こっちをじっと見つめる真剣な眼差しに、ごく、と唾を飲む。
…普段女を悦ばせ、嫌というほど惹き付けている微笑みが、今はない。
むしろ顔立ちが整っている分、その表情をされると、心も身体も全てが奪われてしまいそうな錯覚に陥った。
緊張に、手汗を握る。
「………本当に、よろしいのですか」
「…ん。良い」
こくり。
その問いに、一切の容赦なく…何の躊躇いもなく、頷く。
誰になんと言われようと、この気持ちは変わらない。
たとえこの行為がいけないことだとわかっていても。
たとえこの行為によって世間から非難されようと。
……オレは、もう決めたのだ。
唇に触れた硬いモノに、びくっと身体を震わせる。
そんな姿に執事がくす、と笑みを零し、もっともっと、とさらに”それ”を押し付けてくる。
そしてオレは唇に触れたものを受け入れようと
口を開け――、
「あー」
そんな掛け声のようなものと同時に、スプーンを咥えた。
肉の柔らかさが舌の上でとろけるように広がる。
ワインと香味野菜の深い香りも相まって、まるで絹のような滑らかさとともに、じわりと濃厚なソースが染み渡った。
もぐもぐ、…ごっくん。
舌先に残る芳醇な香りと、心地よい余韻が口の中に溶けていく。
「ん。もう一口」
「まったく、貴方はいつまでたっても俺にべったりですね」
口を開けてもっと寄越せとせがむオレに対して、
はぁとわざとらしくためいきをつく執事に眉が寄る。
そうやって嫌々やってる風に言うくせに、嬉しそうに頬が緩んでいるのはどういうことだと言いたい。
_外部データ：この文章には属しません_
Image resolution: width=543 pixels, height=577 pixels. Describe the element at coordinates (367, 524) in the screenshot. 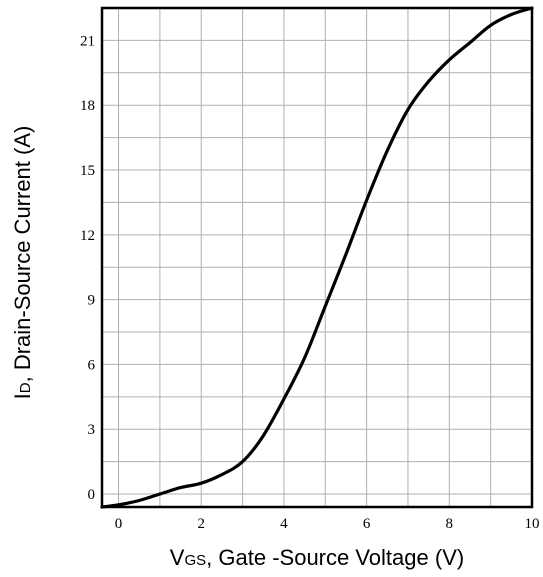

I see `x-tick-label: 6` at that location.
「もう高校生になられたのですから、こんなことをいつまでも俺にさせていては皆様に笑われてしまいますよ」
「いーんだよ。さっくんの主人はオレなんだから」
オレが主人で、今あーんしてるのは(”雨宮咲人”、通称さっくん)は執事だ。
いつから一緒にいたのかは覚えてない。
というか、気づいた時にはもう傍にいた。
だから、さっくんとは他の誰よりも一緒に同じ時間を過ごしてきたし、世界中の誰よりも大切な存在だ。
その気持ちは、さっくんも同じ、…だと思う。